It is an ordinary, regular element in your life. Likewise, with regard to the matters of personal grooming. There may have been a time, a week, two, three weeks ago, when you did not shower, when you did not shave. Those of you who go against nature, with myself, and don't allow nature to take its course and grow a beard, you men.
There may have been a day when you had to go off to work looking scruffy for one reason or another. But many of you would have to look back weeks or months to find a day when you did not take time to shave. It's a regular part of your schedule.
Your eating, your dressing. I think most of you could not remember. You could not remember a time when you went to school or work in your pajamas or your nightgown.
Why? Because getting dressed appropriate for school and office and shop is a regular aspect of your life. Now, I'm saying that if we are going to grow in grace, then our reading and assimilating of the Bible must be a regular part of our lives. As regular.
As these elements, and I say, I believe it would be embarrassing to not a few of you, if I were to ask how many cannot say, with judgment day honesty, that your Bible reading is as regular as these other items that I have mentioned, taking the time to labor the point that there may be occasional exceptions. I've labored the point almost bordering on insulting your intelligence, but I know the human mind. I know the human heart and how it would like to squeeze out. But you ask yourself, is your commitment to regular Bible reading as regular as breakfast, shaving, lunch, putting on your makeup, putting on your clothes, getting your six to seven to eight hours sleep?
But then when I went to my Bible to see if I could go after your conscience and bind your conscience to the regularity of God, Bible reading, it was amazing. It's sort of like trying to find a command in the Bible that says, thou shalt eat.
It does say whether you eat or drink or whatever you do, do all to the glory of God, but it assumes we're eating. Can you find a command in the Bible to eat? The Bible says thou shalt do no murder, and inferred in that commandment, I must do all that is necessary to preserve life. But when you find a command to eat, tell me.
Listen, I've racked my brain to find a commandment to eat.
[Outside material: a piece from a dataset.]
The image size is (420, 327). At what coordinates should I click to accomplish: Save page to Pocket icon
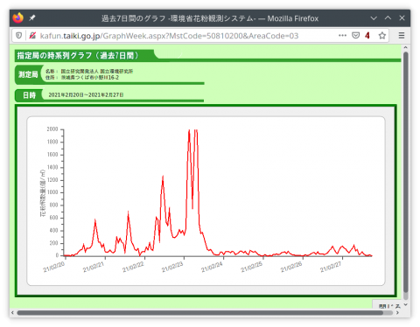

And when I was scouring the scriptures, can I find a specific text which says it is the duty of the people of God to read their Bibles regularly? I soon came to the conclusion that everything that we studied in those ten categories about the strategic place of the assimilation of the Word of God assumes...
assumes... that under ordinary circumstances, the people of God will be assimilating the scriptures regularly.
When it describes the blessed man in Psalm 1 as he who meditates in the Word of God day and night, the assumption is he doesn't do that just once a week or twice a week. If he does it day and night, that is all times during the day, the assumption is he is doing it every day. When God said to Joshua in chapter 1 of the charge given to him, this book of the law, you shall meditate upon it day and night, the assumption is he would do that every day. But nonetheless, it wasn't until I came upon the text in Proverbs chapter 8 that I found an explicit reference to the daily regularity of Bible reading. I want you to turn with me now as we seek to open up this first heading. We must read the scriptures regularly.
In Proverbs chapter 8, wisdom is here personified. That is, an inanimate thing is made into something living.
And though I would not go so far as to say that this is a personification of wisdom into the very person of Christ, who is incarnate wisdom, the one in whom there is the fullness of all the treasures of wisdom and of knowledge, who is said in 1 Corinthians 1 to be made unto us wisdom, nonetheless notice how wisdom is personified as I read beginning in verse 32 of Proverbs 8. Now therefore my sons hearken unto me. Wisdom is speaking as though he were a father addressing his sons. For blessed are they that keep my ways. Hear instruction and be wise and refuse it not. Blessed is the man that heareth me, watching daily at my gates, waiting at the posts of my door. And the imagery here is very, very graphic and beautiful and very compelling with respect to this matter of our reading our Bibles regularly.
After the general entreaty to hear instruction and to be wise and to refuse it not, wisdom speaks saying, blessed is the man, overtones of Psalm 1, blessed is the man that, hears me, and how does he hear me? He watches daily at my gates, waiting at the posts of my doors. And the picture seems to be this, that here is a person so determined to acquire wisdom that he does not have in himself, and he knows he can attain in no other place, that he is found pressing toward the gates, and the doorposts of wisdom, waiting daily for wisdom's appearance, that he might attend to wisdom's voice, and receive the instruction of wisdom. And the blessedness you see is not only found in that the man hears wisdom, but that he hears him with consistent discipline, disciplined regularity. Do you see that?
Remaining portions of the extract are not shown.